INSTRUCTION A: Echo the race report from "At this point, it" to "but who knows.", copying it word for word.
INSTRUCTION B: Summarize the race report in two sentences.
INSTRUCTION C: Pick up the race report after its final sentence and keep writing.

SOURCE TEXT:
Sidebar: For some reason, when I ask people to pace for me, or when I agree to pace others, I am always SO paranoid that I won't be able to think of anything to talk about. But it's always fine. Matty is a great guy, an interesting dude, and we had plenty to talk about to fill the hours we spent together.

Matty brought me back through Ridgeline, my first real aid station in 14 miles, and first time seeing my crew in over 20 miles. They got me taken care of, warmed up, fed(I absolutely devoured some bacon and quesadillas) and got me back on my feet and out the door. The next stretch back through Texaco Hill and ending at Teterville was not particularly fast, as the bottoms of my feet were really starting to hurt and I was in between my every-6-hour Tylenol doses. I ran what I could in the hilly terrain, but did a lot of power-hiking in between. Highlights include the exceptionally bright and nearly full moon, hearing packs of coyotes hunting poor little furry things far away, and then again not so far away. Matty informed me that he had learned firsthand that mountain lions sound exactly like a screaming woman. Which gives me the heebie-jeebies in a big way. Luckily, no screaming women, but we did start to hear the telltale squeak of the oil derrick that gave Texaco Hill aid station its namesake.

At this point, it was Not-Fucking-Around cold, and I didn't want to stop long. I didn't even want to sit down for fear that my legs and everything attached to them(namely, my all-of-me) would lock up. But we stepped inside the warmth of the cramped aid station tent and I decided that I did need to get off of my feet, at least for a little while. The dude I had passed earlier who was the first to inform me of the bridge situation was sitting in there as well and had just made the decision to quit and take a DNF. He was much older, had numerous 100 mile finishes to his name, and his back was just done for. He kinda sounded like maybe he was done with 100s forever, but who knows.

I felt grateful for the strength I had left and begrudgingly got back on my feet after eating some hot ramen. We ventured back out into the cold, and got straight to work getting the blood and warmth flowing again with some good stretches of running. I don't remember much else from that stretch aside from loudly discussing the gun debate and several other hot button political topics, always taking the side of the argument that the folks living 'round these parts would most definitely take issue with. Luckily, they were all miles away and asleep and we could rant and rave to our hearts content. A long downhill led to the last turn towards Teterville, and our time together was at an end.

At the Teterville aid station, there was no "in the tent" option and no "sitting" option. I was relieved to not have to make such difficult choices as my crew got me fed and refilled, and before I knew it, Ashley and I were running off into the darkness. I confided in her that my "run" was really only a "shuffle" at this point, and I'm pretty sure she more or less refrained from using the word "run" for a good chunk of the rest of the race.

DATASET ENTRIES:

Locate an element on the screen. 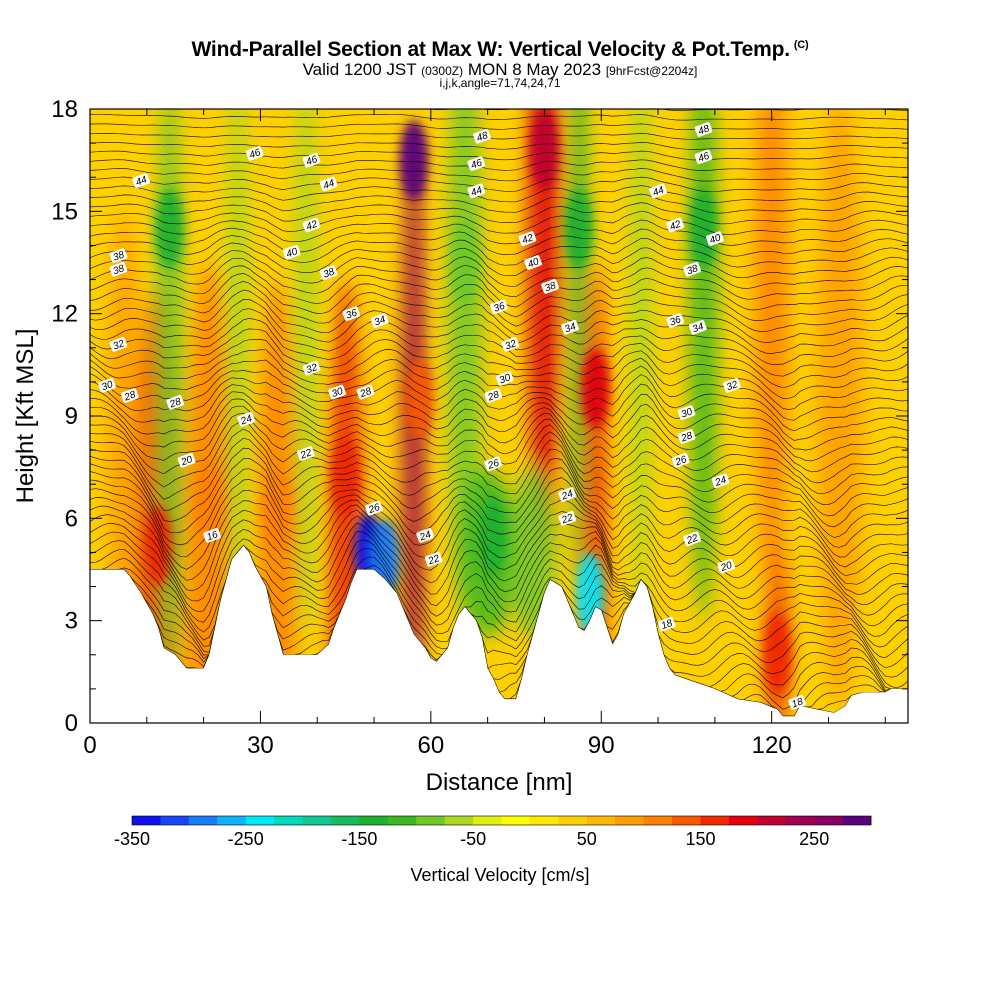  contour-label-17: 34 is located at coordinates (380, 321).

==

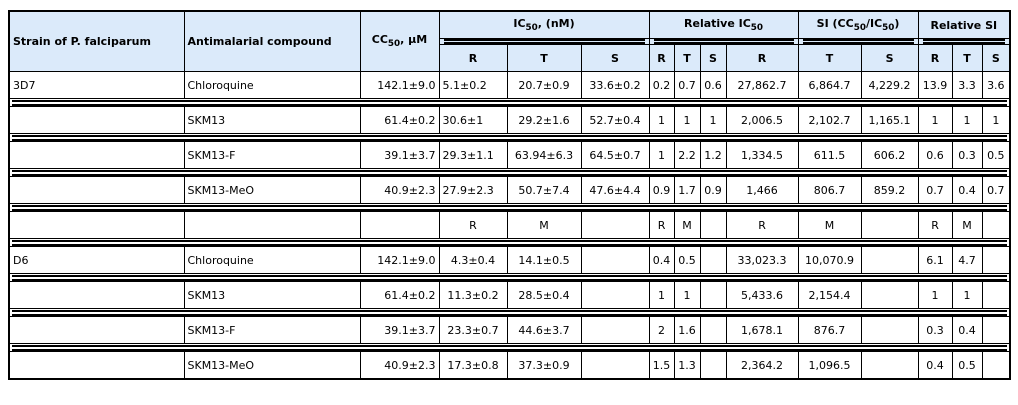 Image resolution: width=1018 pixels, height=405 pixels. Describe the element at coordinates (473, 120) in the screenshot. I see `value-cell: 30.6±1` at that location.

--

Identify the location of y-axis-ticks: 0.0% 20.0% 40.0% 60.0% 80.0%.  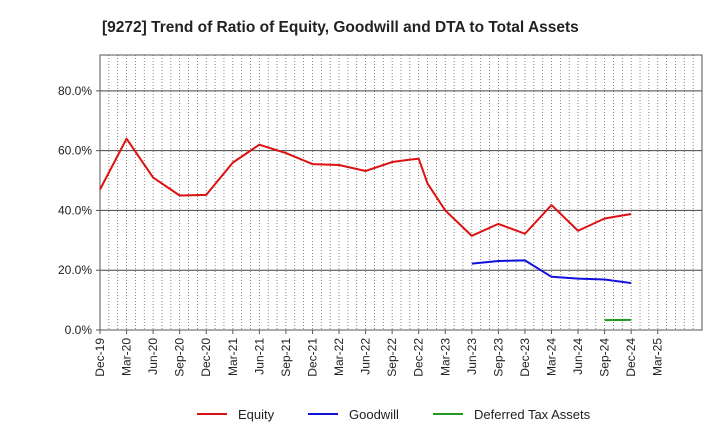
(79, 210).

RESPONSE BOX A:
At this point, it was Not-Fucking-Around cold, and I didn't want to stop long. I didn't even want to sit down for fear that my legs and everything attached to them(namely, my all-of-me) would lock up. But we stepped inside the warmth of the cramped aid station tent and I decided that I did need to get off of my feet, at least for a little while. The dude I had passed earlier who was the first to inform me of the bridge situation was sitting in there as well and had just made the decision to quit and take a DNF. He was much older, had numerous 100 mile finishes to his name, and his back was just done for. He kinda sounded like maybe he was done with 100s forever, but who knows.

RESPONSE BOX B: With Matty pacing through a very cold night, the narrator passed through the Ridgeline, Texaco Hill and Teterville aid stations, where the crew provided food and warmth despite the narrator's sore feet. At Texaco Hill an older runner with a worn-out back decided to quit, and after Teterville the narrator set off into the darkness with Ashley, admitting that the running had become only a shuffle.

RESPONSE BOX C:
Once more, great conversation was to be had with my pacer, though I will admit she was a bit more of a whip-cracker than Matty had been, and for good reason. The real meat of the race was at hand. The last 25 miles...no planning left, no conserving, no decision making...whatever you've got left, you just put it on the table and see where it gets you. Ashley would let me hike stretches, but she would make sure I was either eating or drinking when I did it. And before long, she'd be right back on the whip, "Hey, you wanna try some shuffling for a bit?", I'd say yes, and off we'd go. She never had to convince me to run, all I needed was a reminder to move. There were stretches where hiking was actually the faster option, and in those cases, we'd hike.

At this point, my appetite for water and food of any variety was basically gone. I wanted nothing, but she kept my race from falling apart by making me eat and regularly reminding me to drink. As we approached Lapland, I remembered what the next stretch of the course was going to be like. Hilly, steep, and relentless. I remembered that hill from early in the race where you could literally see the road continue on for miles. Knowing that I'd have that and many other hills to contend with was a daunting thought. But once again, in and out of the aid station, final water refill, some hot food, and a few bags of food for the road, and we were off for the last 16 miles.

Lapland to Battle Creek...it was worse than I remembered. Stretches of shuffling were short. We hiked a LOT. But Ashley kept me on task. Hike break, eat, drink, recover a bit, time to shuffle again. Over and over, we'd run this cycle. And slowly the worst miles of the course ticked away. Knowing that it was flat and slightly downhill after Battle Creek was all the incentive I needed to put this section in the rearview mirror. Every time we hit a long uphill, I became certain that THIS was the hill that went on forever. Then it wasn't. It was the NEXT hill. Nope. And so on and so forth.

We finally did hit That Hill, and shortly after that I knew we'd be at Battle Creek. I once again didn't want to stop because despite all the hiking, I was moving steadily and had a rhythm going. I hiked past the aid station as Ashley grabbed a cup of ramen, which I slurped down over the course of the final big hill leaving Battle Creek. 8 miles left. I could feel the magnetic allure of the finish line pulling me forward with every step. My feet were hurting so bad, but there was no tylenol left, no more tricks up my sleeve. It will never not hurt at this point in a 100 miler, so with the hills done with, I put my head down and began shuffling. Some time passed. Some more time passed. A lot of time passed. At some point, I stopped for a hike break and Ashley commended me on a great stretch of running. It had hurt, but I didn't quite remember it hurting.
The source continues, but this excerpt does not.